The Nlrp1b allele 1 gene was amplified, using the forward primer 5′-CGC GGA TCC TAT GGA AGA ATC CCC ACC CAA G-3′ and the reverse primer 5′-CGC CTC GAG TCA TGA TCC CAA AGA GAC CCC ACC TG-3′, from cDNA derived from RAW264.7 cells. The PCR product was digested with BamHI and XhoI and then ligated into pNTAP-A (Stratagene 240101-51).

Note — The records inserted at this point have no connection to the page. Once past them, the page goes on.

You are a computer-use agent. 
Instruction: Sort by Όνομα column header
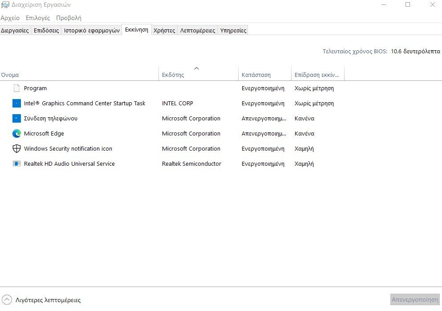pyautogui.click(x=79, y=73)
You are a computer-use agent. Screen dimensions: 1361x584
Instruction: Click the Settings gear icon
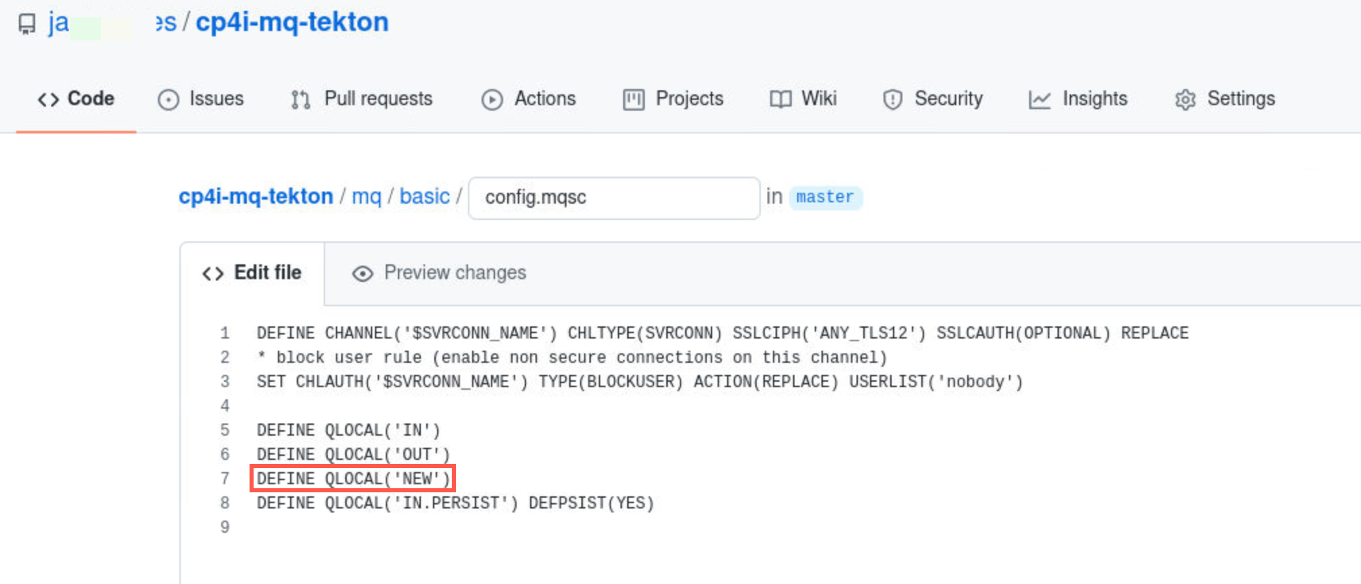(1185, 100)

The Nlrp1b allele 3 gene was cloned in two steps. A 5′ fragment was amplified, using the forward primer 5′-CGC GGA TCC TAT GGA AGA ATC CCC ACC CAA G-3′ and the reverse primer 5′-CGC CTC GAG TCA TGA TCC CAA AGA GAC CCC ACC TG-3′, from cDNA derived from TIB-47 cells. The PCR product was digested with the restriction enzymes BamHI and XhoI and then ligated into pNTAP-A. The second fragment of the Nlrp1b allele 3 gene was amplified by using the forward primer 5′-CGC CTC GAG GAA GTC ACC CTT CAC CTC TAC and the reverse primer 5′-CGC GGG CCC TCA TGA TCC CAA AGA GAC CCC ACC-3′. The PCR product was digested with XhoI and ApaI and then ligated into the plasmid containing the 5′ fragment of the Nlrp1b allele 3 gene.
The pro-IL-1β gene was amplified by using the forward primer 5′-CGC GAA TTC ATG GCA ACT GTT CCT GAA CTC-3′ and the reverse primer 5′-CGC CTC GAG GGA AGA CAC GGA TTC CAT GGT G-3′. The PCR product was digested with EcoRI and XhoI and then ligated into pcDNA3-HA (10).
pcDNA3-T7 was generated by inserting the T7 tag into pcDNA3 between the ApaI and NheI restriction sites. Procaspase-1 was amplified by using the forward primer 5′-CGC GGA TTC TAT GGC TGA CAA GAT CCT GAG G-3′ and the reverse primer 5′-CGC CTC GAG ATG TCC CGG GAA GAG GTA G-3′. The PCR product was digested with BamHI and XhoI and then ligated into pcDNA3-T7. QuikChange site-directed mutagenesis (Stratagene) was performed according to the manufacturer's instructions to introduce the C284A mutation into pcDNA3-pro-caspase-1-T7, using the oligonucleotide 5′-GAT CAT TAT TCA GGC AGC GCG TGG AGA GAA ACA AGG-3′ and its complement.
Nlrp1b truncation plasmids were constructed by amplifying fragments from pNTAP-Nlrp1b allele 1. The reverse primer 5′-CGC CTC GAG TCA TGA TCC CAA AGA GAC CCC ACC TG-3′ was used with the following forward primers to amplify the designated fragments: for Nlrp1b436-1233, 5′-CGC GGA TCC TGA GGA TAG TGA GGA AAG ACA C-3′; for Nlrp1b720-1233, 5′-CGC GGA TCC TGA CCT GTC CTC TCT CAG TGC C-3′; for Nlrp1b1086-1233, 5′-CGC GGA TCC TTT CCA ACT CTT CTC TGA GAT CTA C-3′; and for Nlrp1b1142-1233, 5′-CGC GGA TCC TCT GCA CTT CAT GGA CCA GCA TC-3′. Nlrp1b1-1141 was amplified by using the forward primer 5′-CGC GGA TCC TAT GGA AGA ATC CCC ACC CAA G-3′ and the reverse primer 5′-CGC CTC GAG TCA CAA GGA AGG GGC ATC TTT GAG-3′. The PCR products were digested with the restriction enzymes BamHI and XhoI, and the resulting products were ligated into pNTAP-A.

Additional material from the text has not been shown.